[Entries taken from a collection]
* * * *

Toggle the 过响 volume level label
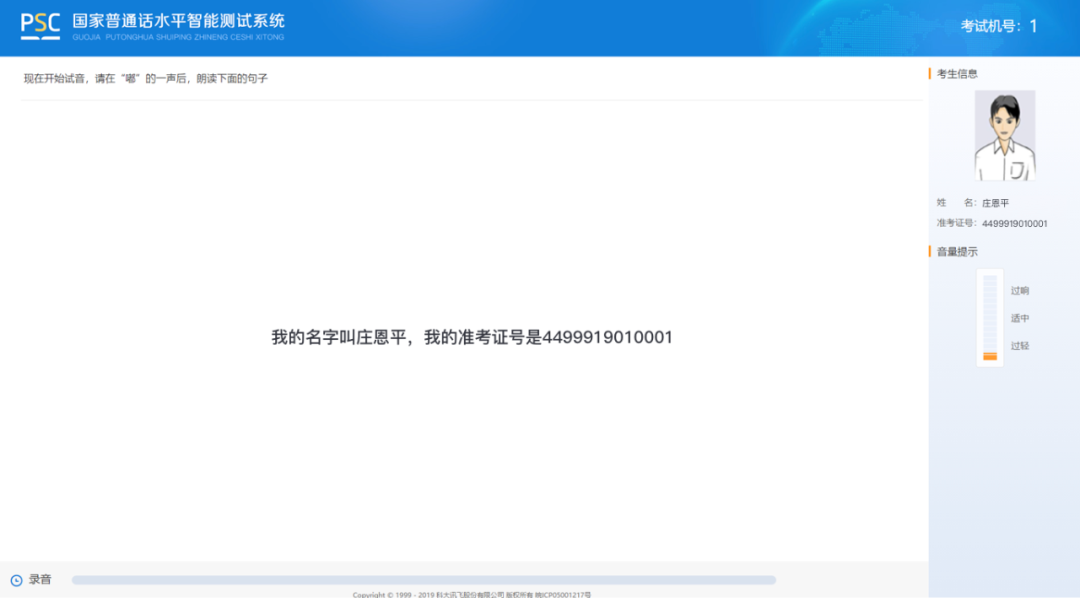1080x598 pixels. pyautogui.click(x=1020, y=290)
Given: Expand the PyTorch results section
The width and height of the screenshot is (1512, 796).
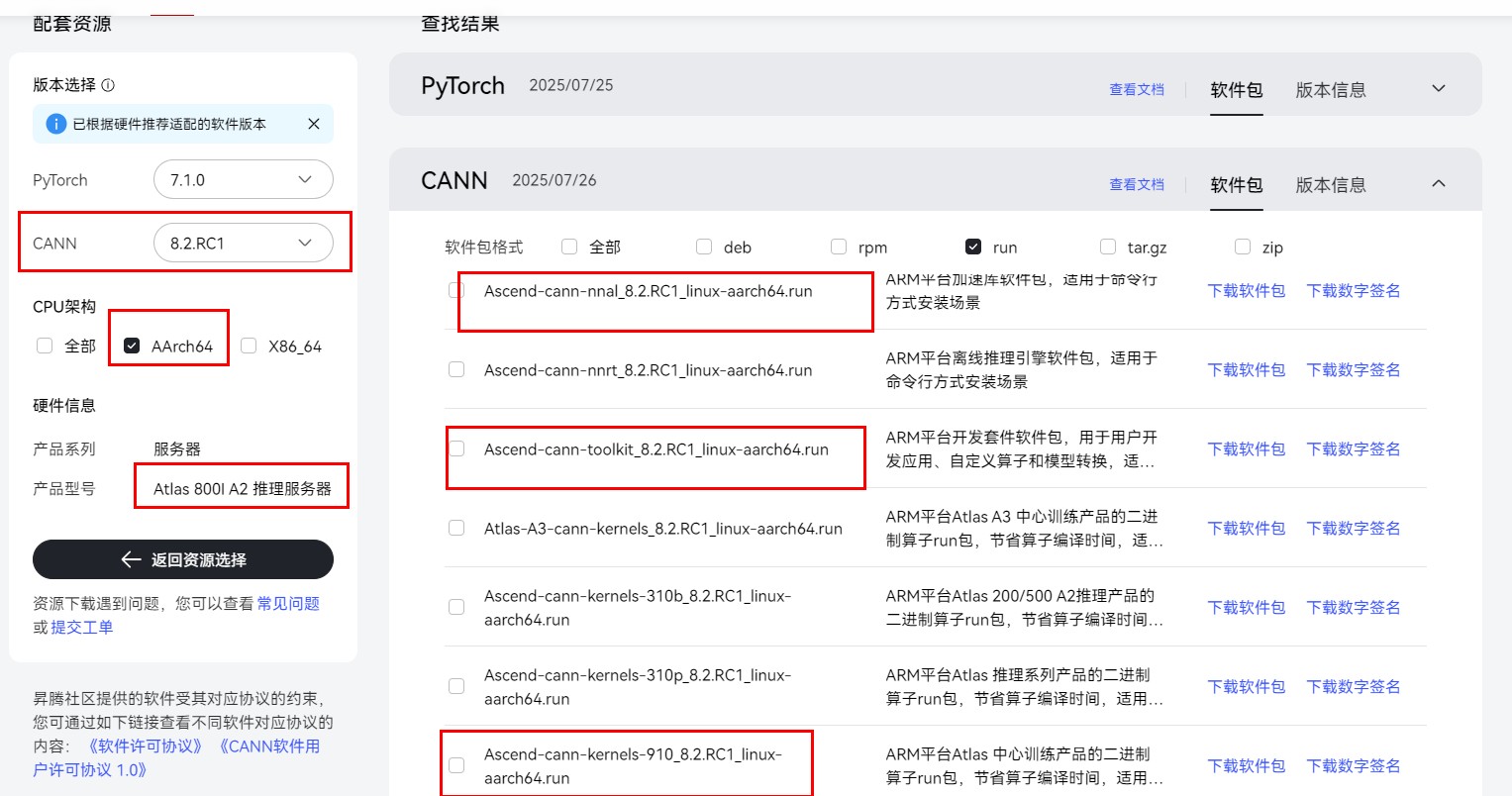Looking at the screenshot, I should [1438, 87].
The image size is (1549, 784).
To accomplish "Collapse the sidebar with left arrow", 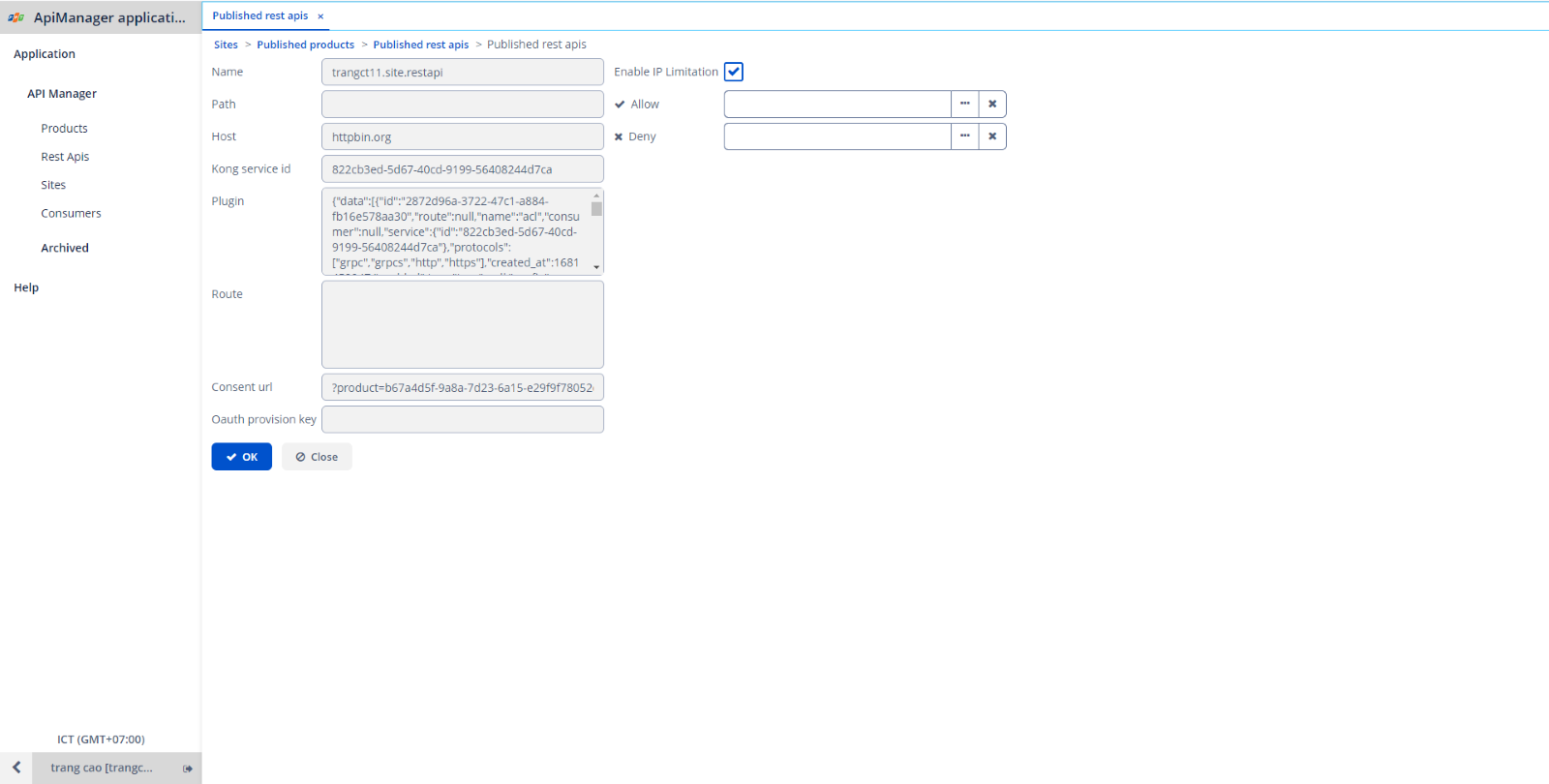I will pos(16,768).
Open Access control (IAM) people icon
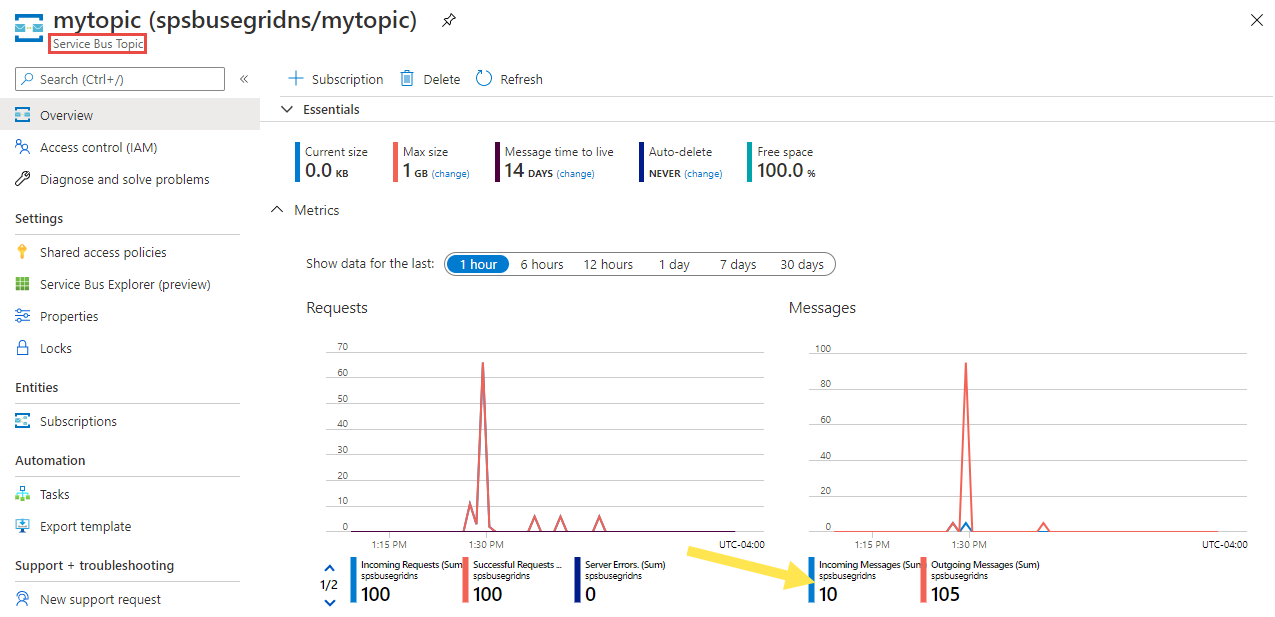The width and height of the screenshot is (1275, 617). 22,147
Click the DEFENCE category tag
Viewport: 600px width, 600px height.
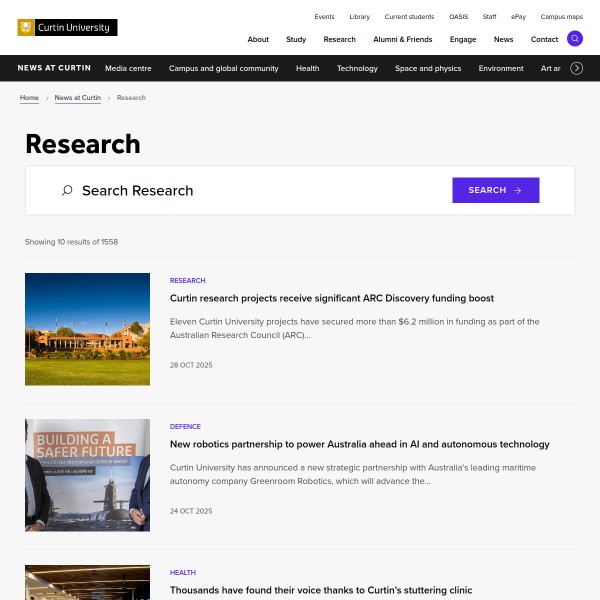tap(185, 426)
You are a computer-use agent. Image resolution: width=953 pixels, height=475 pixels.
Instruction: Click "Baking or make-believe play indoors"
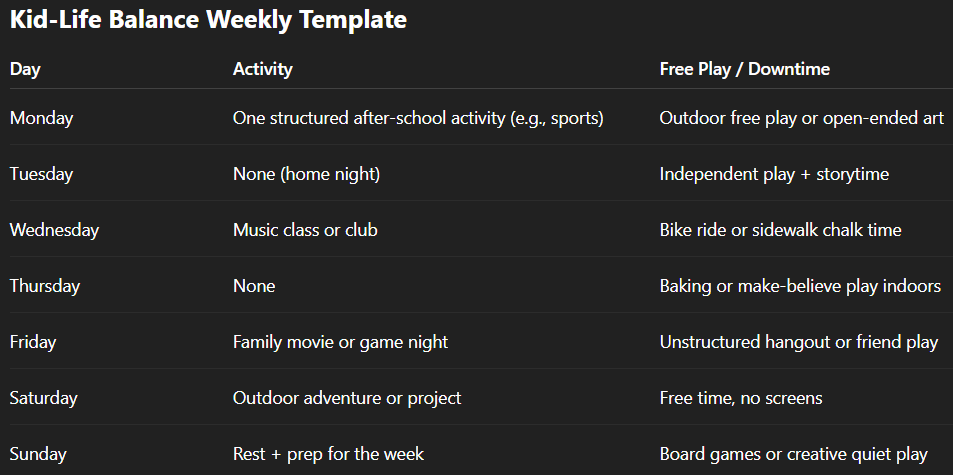[x=800, y=286]
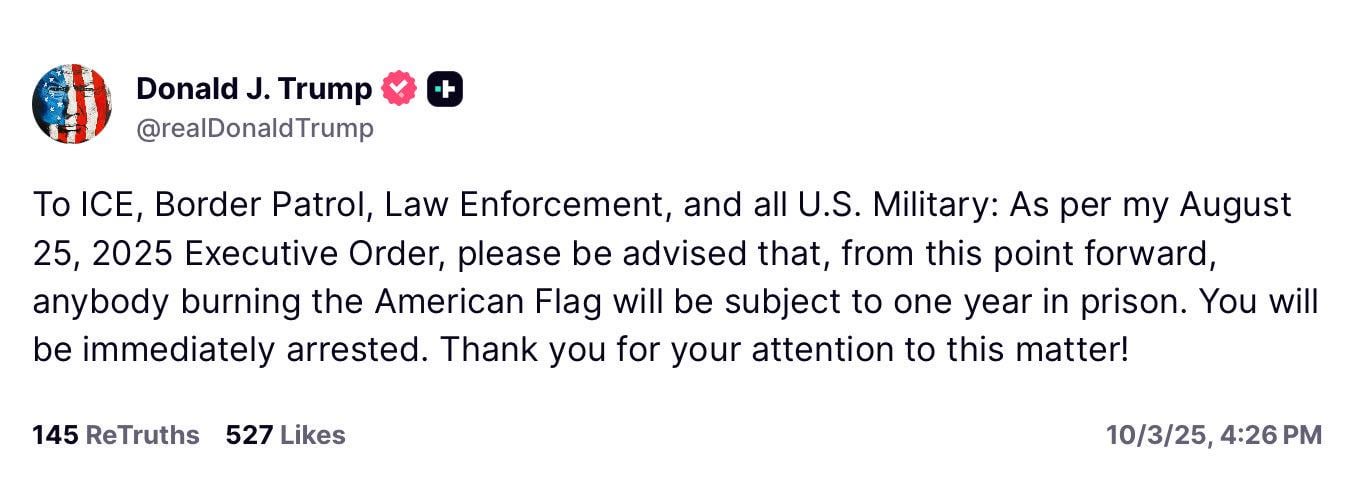Viewport: 1356px width, 489px height.
Task: View the 527 Likes list
Action: [285, 435]
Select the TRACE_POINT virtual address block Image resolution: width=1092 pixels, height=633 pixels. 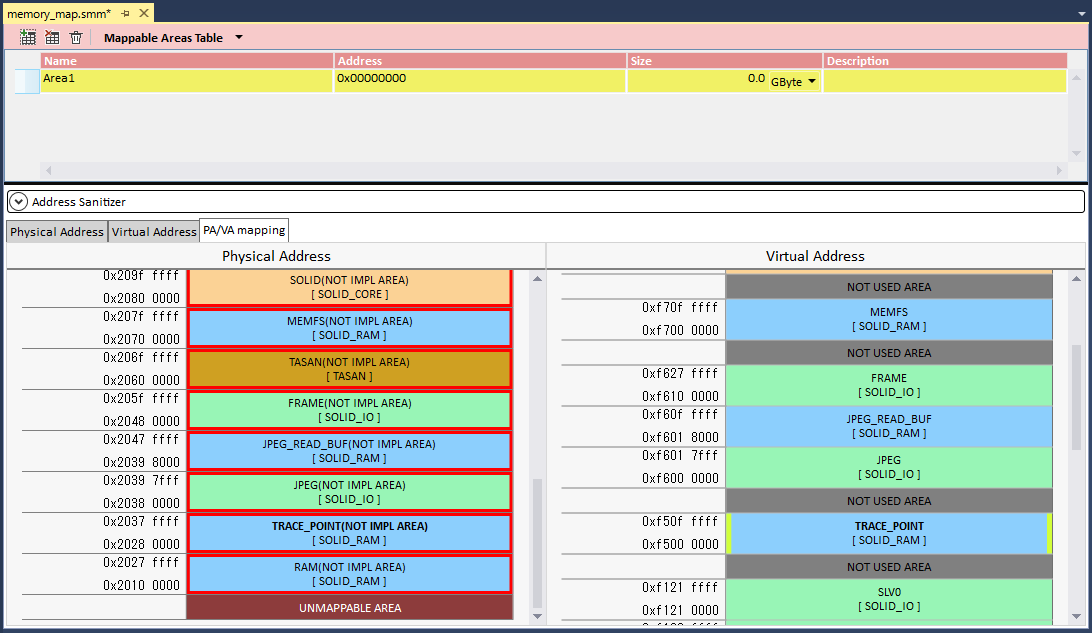coord(888,533)
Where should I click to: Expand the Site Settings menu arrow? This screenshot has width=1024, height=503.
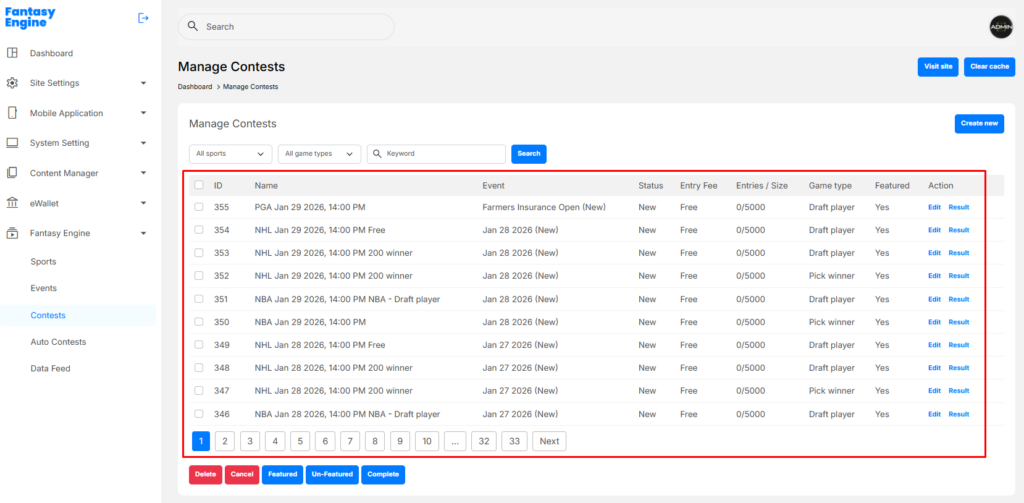tap(143, 83)
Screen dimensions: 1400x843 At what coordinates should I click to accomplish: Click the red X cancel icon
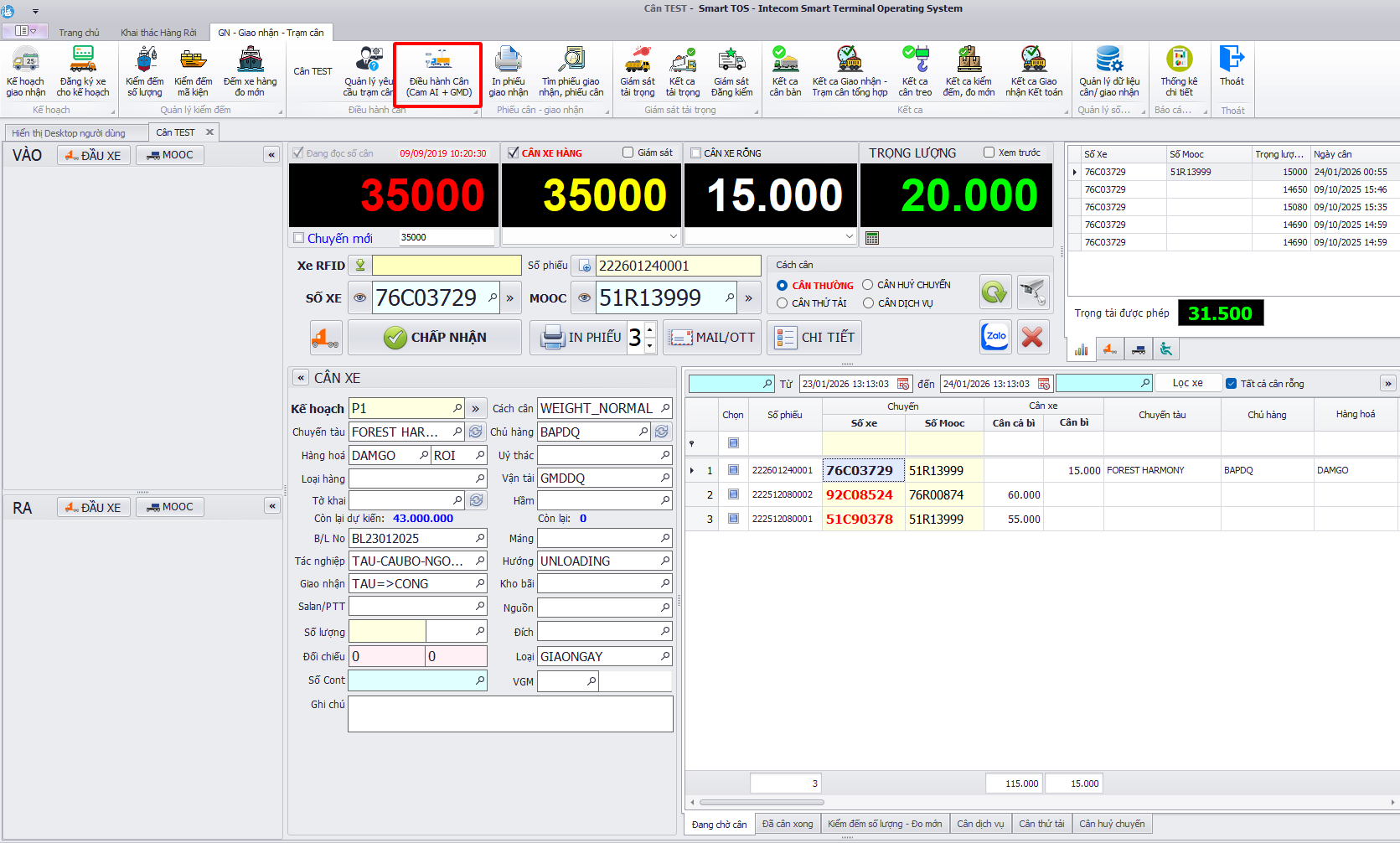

* * * *

■ WHAT YOU HAVE TO DO ■
Each line from the one with "Where should I" to the final line of the data above is to be printed exactly; no picture should appear in the copy.

■ FINISHED TASK ■
Where should I click to: Expand the Site Settings menu arrow? This screenshot has width=1024, height=503.
tap(143, 83)
Screen dimensions: 1400x843 At what coordinates should I click to accomplish: Click the red X cancel icon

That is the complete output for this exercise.